[[ Records to use open ]]

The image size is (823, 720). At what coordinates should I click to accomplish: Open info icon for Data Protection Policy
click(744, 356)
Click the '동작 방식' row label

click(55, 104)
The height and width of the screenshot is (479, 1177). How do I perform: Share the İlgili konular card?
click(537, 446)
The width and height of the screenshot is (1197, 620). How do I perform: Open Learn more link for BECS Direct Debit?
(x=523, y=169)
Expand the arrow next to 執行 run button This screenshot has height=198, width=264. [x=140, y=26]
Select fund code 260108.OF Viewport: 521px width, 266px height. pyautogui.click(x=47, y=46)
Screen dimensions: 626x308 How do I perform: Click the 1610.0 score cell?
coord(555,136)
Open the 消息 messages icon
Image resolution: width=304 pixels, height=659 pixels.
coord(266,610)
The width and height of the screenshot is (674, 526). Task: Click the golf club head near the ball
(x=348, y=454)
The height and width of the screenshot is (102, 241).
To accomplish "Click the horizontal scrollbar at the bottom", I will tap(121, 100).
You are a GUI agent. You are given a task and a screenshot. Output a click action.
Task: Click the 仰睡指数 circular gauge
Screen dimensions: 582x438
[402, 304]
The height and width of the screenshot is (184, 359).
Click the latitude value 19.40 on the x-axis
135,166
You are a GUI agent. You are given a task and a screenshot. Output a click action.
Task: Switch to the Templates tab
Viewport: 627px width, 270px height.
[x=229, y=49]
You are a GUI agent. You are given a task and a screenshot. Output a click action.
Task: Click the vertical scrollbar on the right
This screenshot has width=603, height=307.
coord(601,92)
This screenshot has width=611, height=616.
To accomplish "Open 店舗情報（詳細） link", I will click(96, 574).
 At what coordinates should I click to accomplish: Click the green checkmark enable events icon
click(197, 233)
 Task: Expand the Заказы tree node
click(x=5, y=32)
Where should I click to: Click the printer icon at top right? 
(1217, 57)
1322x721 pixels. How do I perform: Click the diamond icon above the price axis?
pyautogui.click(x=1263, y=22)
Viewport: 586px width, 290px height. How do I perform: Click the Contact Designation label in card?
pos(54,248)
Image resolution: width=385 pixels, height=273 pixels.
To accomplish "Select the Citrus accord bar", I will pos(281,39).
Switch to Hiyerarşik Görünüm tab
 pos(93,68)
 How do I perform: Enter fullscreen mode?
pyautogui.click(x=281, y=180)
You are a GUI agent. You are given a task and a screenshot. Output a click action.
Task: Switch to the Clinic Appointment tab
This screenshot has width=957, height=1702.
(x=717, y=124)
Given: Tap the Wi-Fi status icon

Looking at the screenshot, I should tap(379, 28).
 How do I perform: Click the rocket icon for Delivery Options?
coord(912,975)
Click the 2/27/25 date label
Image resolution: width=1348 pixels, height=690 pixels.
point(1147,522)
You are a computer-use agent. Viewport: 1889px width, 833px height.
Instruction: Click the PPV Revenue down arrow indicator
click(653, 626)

[[ Records to use closed ]]

= About this task =
Go back to the listing above and please repeat it exactly.

= Solved problem =
The image size is (823, 720). At what coordinates should I click to accomplish: Open info icon for Data Protection Policy
click(744, 356)
Click the '동작 방식' row label

click(55, 104)
The height and width of the screenshot is (479, 1177). How do I perform: Share the İlgili konular card?
click(537, 446)
The width and height of the screenshot is (1197, 620). How do I perform: Open Learn more link for BECS Direct Debit?
(x=523, y=169)
Expand the arrow next to 執行 run button This screenshot has height=198, width=264. [x=140, y=26]
Select fund code 260108.OF Viewport: 521px width, 266px height. pyautogui.click(x=47, y=46)
Screen dimensions: 626x308 How do I perform: Click the 1610.0 score cell?
coord(555,136)
Open the 消息 messages icon
Image resolution: width=304 pixels, height=659 pixels.
coord(266,610)
The width and height of the screenshot is (674, 526). Task: Click the golf club head near the ball
(x=348, y=454)
The height and width of the screenshot is (102, 241).
To accomplish "Click the horizontal scrollbar at the bottom", I will tap(121, 100).
You are a GUI agent. You are given a task and a screenshot. Output a click action.
Task: Click the 仰睡指数 circular gauge
Screen dimensions: 582x438
[402, 304]
The height and width of the screenshot is (184, 359).
Click the latitude value 19.40 on the x-axis
135,166
You are a GUI agent. You are given a task and a screenshot. Output a click action.
Task: Switch to the Templates tab
Viewport: 627px width, 270px height.
[x=229, y=49]
You are a GUI agent. You are given a task and a screenshot. Output a click action.
Task: Click the vertical scrollbar on the right
This screenshot has width=603, height=307.
coord(601,92)
This screenshot has width=611, height=616.
To accomplish "Open 店舗情報（詳細） link", I will click(96, 574).
 At what coordinates should I click to accomplish: Click the green checkmark enable events icon
click(197, 233)
 Task: Expand the Заказы tree node
click(x=5, y=32)
Where should I click to: Click the printer icon at top right? 
(1217, 57)
1322x721 pixels. How do I perform: Click the diamond icon above the price axis?
pyautogui.click(x=1263, y=22)
Viewport: 586px width, 290px height. How do I perform: Click the Contact Designation label in card?
pos(54,248)
Image resolution: width=385 pixels, height=273 pixels.
To accomplish "Select the Citrus accord bar", I will pos(281,39).
Switch to Hiyerarşik Görünüm tab
 pos(93,68)
 How do I perform: Enter fullscreen mode?
pyautogui.click(x=281, y=180)
You are a GUI agent. You are given a task and a screenshot. Output a click action.
Task: Switch to the Clinic Appointment tab
This screenshot has width=957, height=1702.
(x=717, y=124)
Given: Tap the Wi-Fi status icon

Looking at the screenshot, I should tap(379, 28).
 How do I perform: Click the rocket icon for Delivery Options?
coord(912,975)
Click the 2/27/25 date label
Image resolution: width=1348 pixels, height=690 pixels.
point(1147,522)
You are a computer-use agent. Viewport: 1889px width, 833px height.
Instruction: Click the PPV Revenue down arrow indicator
click(653, 626)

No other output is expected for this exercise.